Records:

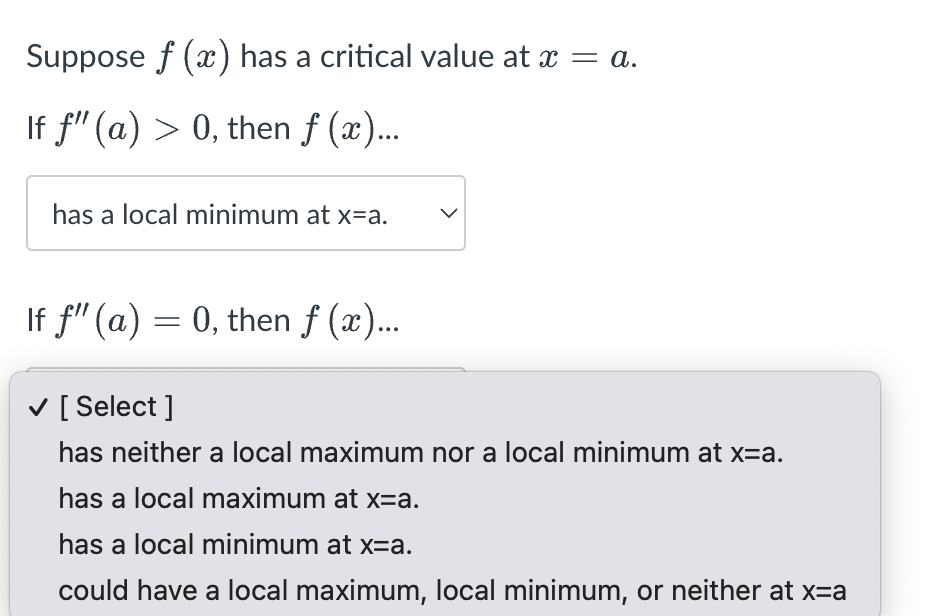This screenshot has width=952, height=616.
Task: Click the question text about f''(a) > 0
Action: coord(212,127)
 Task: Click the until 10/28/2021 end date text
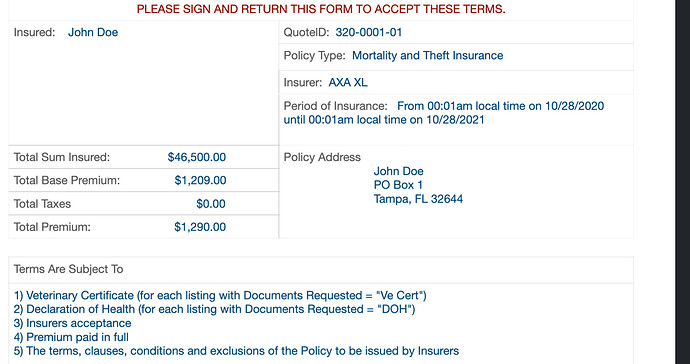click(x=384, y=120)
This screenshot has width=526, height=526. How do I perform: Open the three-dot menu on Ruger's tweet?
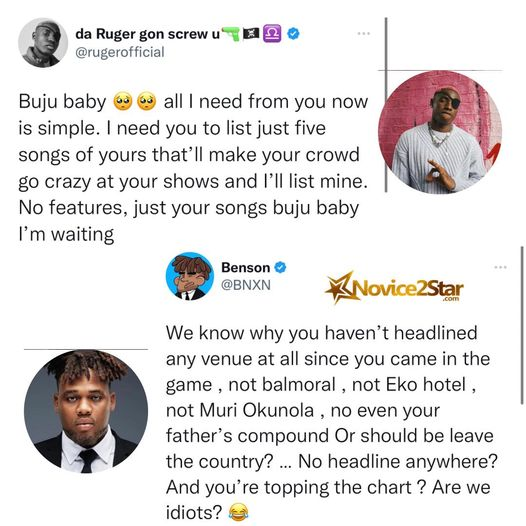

About this exercise:
Leave out the pictures and copy exactly the lines from the one with "Task: Click the until" through the last line of the records above.

Answer section:
 Task: Click the until 10/28/2021 end date text
click(x=384, y=120)
This screenshot has width=526, height=526. How do I perform: Open the three-dot menu on Ruger's tweet?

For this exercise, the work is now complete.